**ASSIGNMENT**
Reproduce the entries exactly. Omit none of them.

**GIVEN INFORMATION**
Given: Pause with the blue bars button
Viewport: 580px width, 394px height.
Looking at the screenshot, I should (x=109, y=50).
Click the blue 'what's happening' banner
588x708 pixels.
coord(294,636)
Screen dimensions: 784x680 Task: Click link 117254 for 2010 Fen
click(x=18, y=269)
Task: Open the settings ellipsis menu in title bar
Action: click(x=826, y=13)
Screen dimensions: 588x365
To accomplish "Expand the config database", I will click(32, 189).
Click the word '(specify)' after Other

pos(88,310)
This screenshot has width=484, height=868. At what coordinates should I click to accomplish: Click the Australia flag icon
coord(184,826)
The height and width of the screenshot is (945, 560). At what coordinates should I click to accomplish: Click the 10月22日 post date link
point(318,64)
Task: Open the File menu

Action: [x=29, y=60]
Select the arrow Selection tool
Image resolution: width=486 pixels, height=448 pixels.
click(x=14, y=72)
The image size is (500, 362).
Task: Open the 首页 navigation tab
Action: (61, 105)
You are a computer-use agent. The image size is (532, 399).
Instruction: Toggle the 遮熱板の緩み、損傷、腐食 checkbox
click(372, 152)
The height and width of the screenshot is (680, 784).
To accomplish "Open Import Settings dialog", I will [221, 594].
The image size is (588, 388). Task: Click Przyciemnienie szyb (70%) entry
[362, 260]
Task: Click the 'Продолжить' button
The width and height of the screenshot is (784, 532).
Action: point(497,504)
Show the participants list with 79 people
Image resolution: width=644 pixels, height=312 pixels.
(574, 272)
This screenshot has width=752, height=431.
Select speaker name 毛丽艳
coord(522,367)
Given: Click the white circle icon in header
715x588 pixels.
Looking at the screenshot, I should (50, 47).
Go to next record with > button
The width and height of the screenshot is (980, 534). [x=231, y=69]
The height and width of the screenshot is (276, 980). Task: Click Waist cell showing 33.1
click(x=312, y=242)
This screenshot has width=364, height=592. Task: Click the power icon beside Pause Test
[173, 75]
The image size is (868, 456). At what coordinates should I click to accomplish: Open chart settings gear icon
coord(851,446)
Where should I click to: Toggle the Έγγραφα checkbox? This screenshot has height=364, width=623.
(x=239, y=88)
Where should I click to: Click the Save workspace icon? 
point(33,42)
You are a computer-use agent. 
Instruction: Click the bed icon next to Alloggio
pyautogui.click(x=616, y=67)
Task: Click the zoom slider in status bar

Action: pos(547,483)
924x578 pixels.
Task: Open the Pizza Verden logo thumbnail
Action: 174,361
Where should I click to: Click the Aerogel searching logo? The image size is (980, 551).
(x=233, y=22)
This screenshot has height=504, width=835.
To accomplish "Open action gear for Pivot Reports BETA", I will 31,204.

**EXERCISE OUTPUT**
Given: Pause with the blue bars button
Viewport: 580px width, 394px height.
Looking at the screenshot, I should (x=109, y=50).
Click the blue 'what's happening' banner
588x708 pixels.
coord(294,636)
Screen dimensions: 784x680 Task: Click link 117254 for 2010 Fen
click(x=18, y=269)
Task: Open the settings ellipsis menu in title bar
Action: click(x=826, y=13)
Screen dimensions: 588x365
To accomplish "Expand the config database", I will click(32, 189).
Click the word '(specify)' after Other

pos(88,310)
This screenshot has width=484, height=868. At what coordinates should I click to accomplish: Click the Australia flag icon
coord(184,826)
The height and width of the screenshot is (945, 560). At what coordinates should I click to accomplish: Click the 10月22日 post date link
point(318,64)
Task: Open the File menu

Action: [x=29, y=60]
Select the arrow Selection tool
Image resolution: width=486 pixels, height=448 pixels.
click(x=14, y=72)
The image size is (500, 362).
Task: Open the 首页 navigation tab
Action: (61, 105)
You are a computer-use agent. The image size is (532, 399).
Instruction: Toggle the 遮熱板の緩み、損傷、腐食 checkbox
click(372, 152)
The height and width of the screenshot is (680, 784).
To accomplish "Open Import Settings dialog", I will [221, 594].
The image size is (588, 388). Task: Click Przyciemnienie szyb (70%) entry
[362, 260]
Task: Click the 'Продолжить' button
The width and height of the screenshot is (784, 532).
Action: point(497,504)
Show the participants list with 79 people
Image resolution: width=644 pixels, height=312 pixels.
(574, 272)
This screenshot has width=752, height=431.
Select speaker name 毛丽艳
coord(522,367)
Given: Click the white circle icon in header
715x588 pixels.
Looking at the screenshot, I should (50, 47).
Go to next record with > button
The width and height of the screenshot is (980, 534). [x=231, y=69]
The height and width of the screenshot is (276, 980). Task: Click Waist cell showing 33.1
click(x=312, y=242)
This screenshot has width=364, height=592. Task: Click the power icon beside Pause Test
[173, 75]
The image size is (868, 456). At what coordinates should I click to accomplish: Open chart settings gear icon
coord(851,446)
Where should I click to: Toggle the Έγγραφα checkbox? This screenshot has height=364, width=623.
(x=239, y=88)
Where should I click to: Click the Save workspace icon? 
point(33,42)
You are a computer-use agent. 
Instruction: Click the bed icon next to Alloggio
pyautogui.click(x=616, y=67)
Task: Click the zoom slider in status bar

Action: pos(547,483)
924x578 pixels.
Task: Open the Pizza Verden logo thumbnail
Action: 174,361
Where should I click to: Click the Aerogel searching logo? The image size is (980, 551).
(x=233, y=22)
This screenshot has height=504, width=835.
To accomplish "Open action gear for Pivot Reports BETA", I will 31,204.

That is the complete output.